A graph edge denotes a derivation, i.e. \(Vi \rightarrow Vj\); thus, it inherits a risk relation that is derived from a dependence of state \(Vj\) on an accessible/available vulnerability provided by state \(Vi)\). Based on risk assessment standards \([1, 3, 4, 5]\), the methodology quantifies the risk of each graph edge using the impact \(Ii,j\), and the likelihood \(Li,j\) of a vulnerability being exploited. The product of these two values is defined as the dependency risk \(Ri,j\) of system state \(Vj\) due to its dependence on state \(Vi\). The numerical value of each edge is the level of the cascade risk between the receiver and the sender node. This risk is depicted using a risk scale [1 to 10] where 10 is the most severe risk.

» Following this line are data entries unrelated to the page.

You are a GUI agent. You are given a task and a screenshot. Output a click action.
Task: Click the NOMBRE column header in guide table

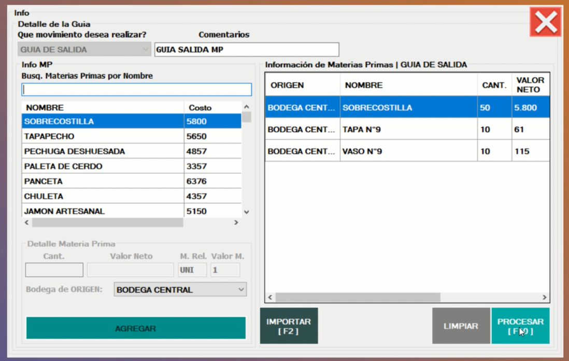[408, 85]
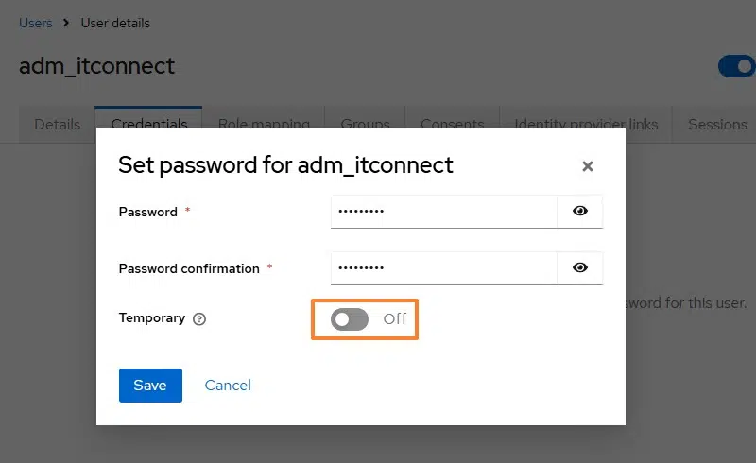Reveal the Password confirmation characters
Viewport: 756px width, 463px height.
580,268
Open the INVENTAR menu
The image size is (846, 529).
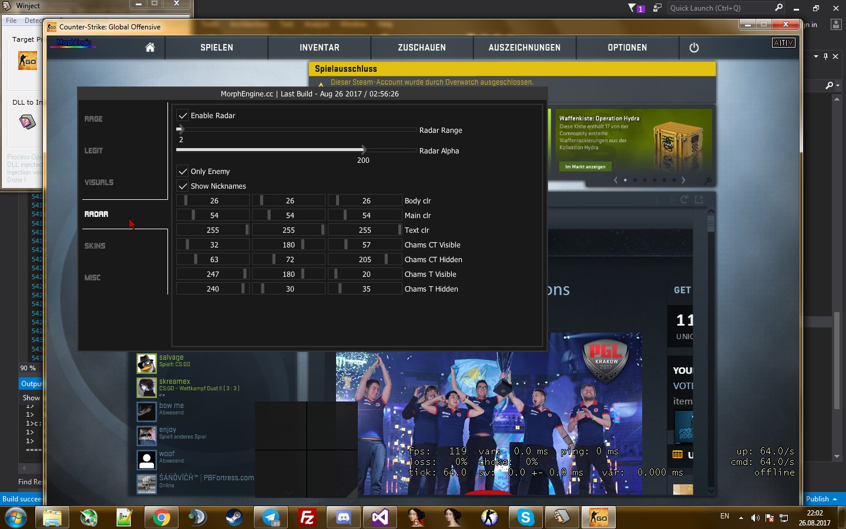[x=319, y=48]
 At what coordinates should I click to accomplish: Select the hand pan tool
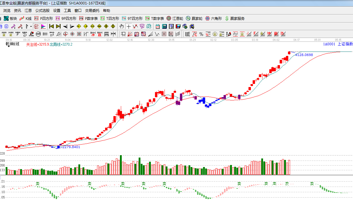click(x=121, y=26)
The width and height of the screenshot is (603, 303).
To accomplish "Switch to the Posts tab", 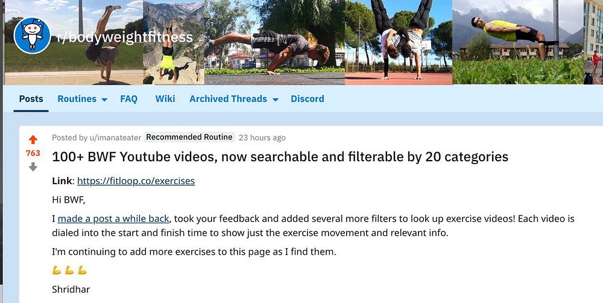I will tap(31, 98).
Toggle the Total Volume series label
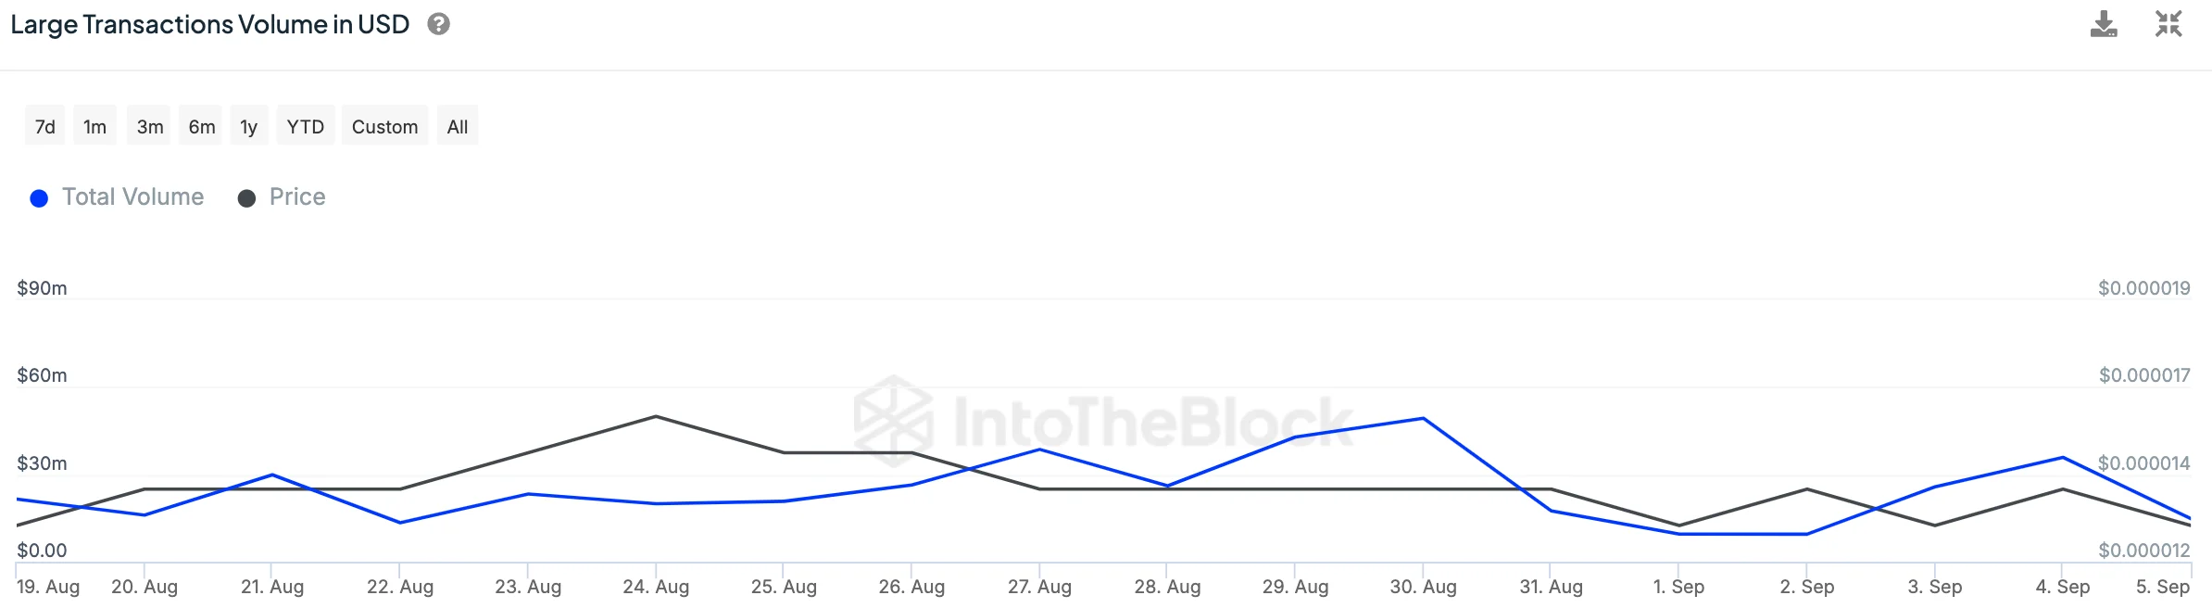 point(132,196)
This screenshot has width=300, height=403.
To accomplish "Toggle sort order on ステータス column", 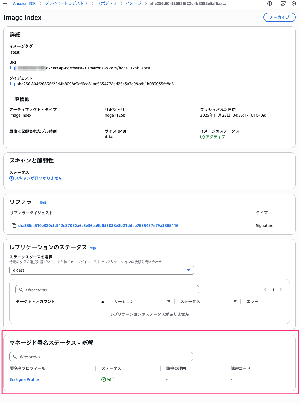I will (x=235, y=302).
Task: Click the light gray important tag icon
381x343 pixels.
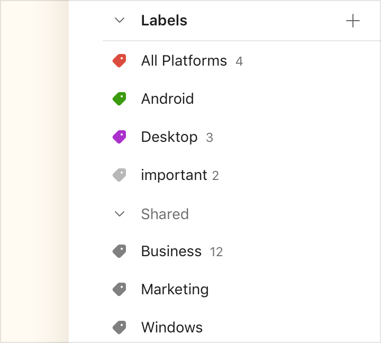Action: (x=119, y=175)
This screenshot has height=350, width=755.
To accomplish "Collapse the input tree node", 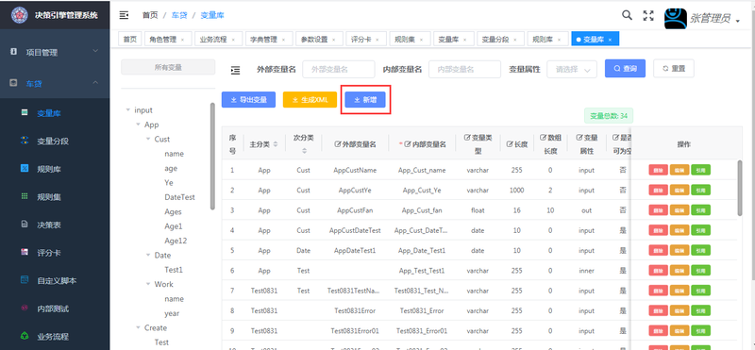I will [127, 110].
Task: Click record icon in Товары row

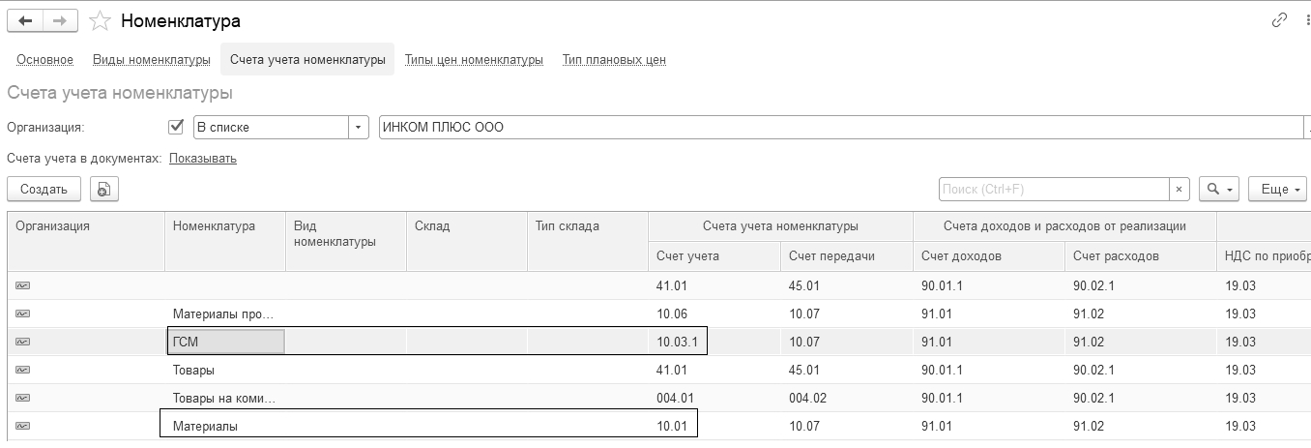Action: [22, 370]
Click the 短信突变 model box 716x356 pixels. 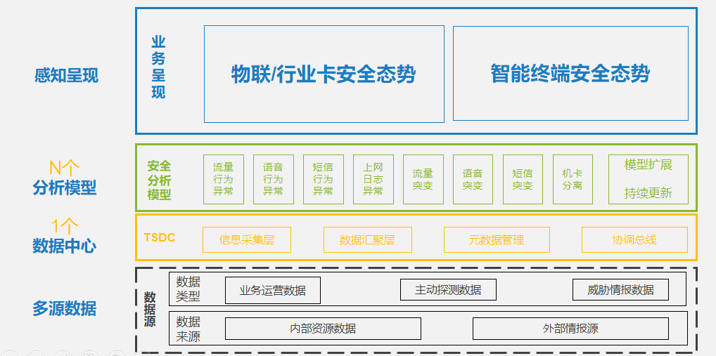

The algorithm assesses the nth-order cascading risks or attack paths using a recursive algorithm based on [19, 37, 38]. If \(S1 \rightarrow S2 \rightarrow ... \rightarrow Sn \) is an nth-order dependency between \(n\) system states \(S\), with weights \(L_{i,i+1}, I_{i,i+1}\) corresponding to each first-order dependency of the attack path, then the cascading risk \(R1,...,n\) exhibited by \(Sn\) for this state dependency path is computed as shown in Eq. 3. The presented method calculates the Cascading risk of a system state dependency path as follows:

$$\begin{aligned} R_{1,...,n}=L_{1,...,n} I_{n-1,n}=(\Pi _{i=1}^{n-1}L_{i,i+1} )I_{n-1,n} \end{aligned}$$
(3)

The cumulative dependency risk (as defined in Eq. 3) represents the overall risk of the system states that participate within a specific attack path of an nth-order dependency. For a chain of system states dependencies, \(S1 \rightarrow S2 \rightarrow ... \rightarrow Sn\), the cumulative dependency risk (denoted as \(CR1,...,n\)) is the total risk resulting from the nth-order dependency:

$$\begin{aligned} CR_{1,...,n}=\Sigma _{i=1}^n - R_{1,...,i} =\Sigma _{i=1}^n (\Pi _{j=1}^{i-1}L_{j,j+1} ) I_{i-1,I} \end{aligned}$$
(4)

The overall dependency risk is calculated using Eq. 4, which involves adding up the dependency risks of the nodes affected in the chain due to a system state in the source node. The methodology can calculate the overall risk of the graph (\(G_r\), eq. 5) by summing the cumulative dependency risk for each nth-order dependency in the graph. This is done by using the total number (n) of all system state sub-chains (i.e., possible attack paths) and their cumulative dependency risks.:

$$\begin{aligned} G_r=\Sigma _{i=1}^n CR_{1,...,n} \end{aligned}$$
(5)

When considering interdependent assets, it is important to follow the relationship between assets and their dependent nature, or else to quantify each assets influence to other assets. We follow extended work in the area [19, 37, 38] that utilize the sum of the likelihood of an asset influencing another, dependent asset times the impact of this influence. The sum mathematically models the recursive algorithm of asset influence to each other, by examining each asset as the root of a dependency, construct the chain of its n-order dependencies, and assess the dependency risk of each chain through the summary of all interconnected, common-threat incidents [19].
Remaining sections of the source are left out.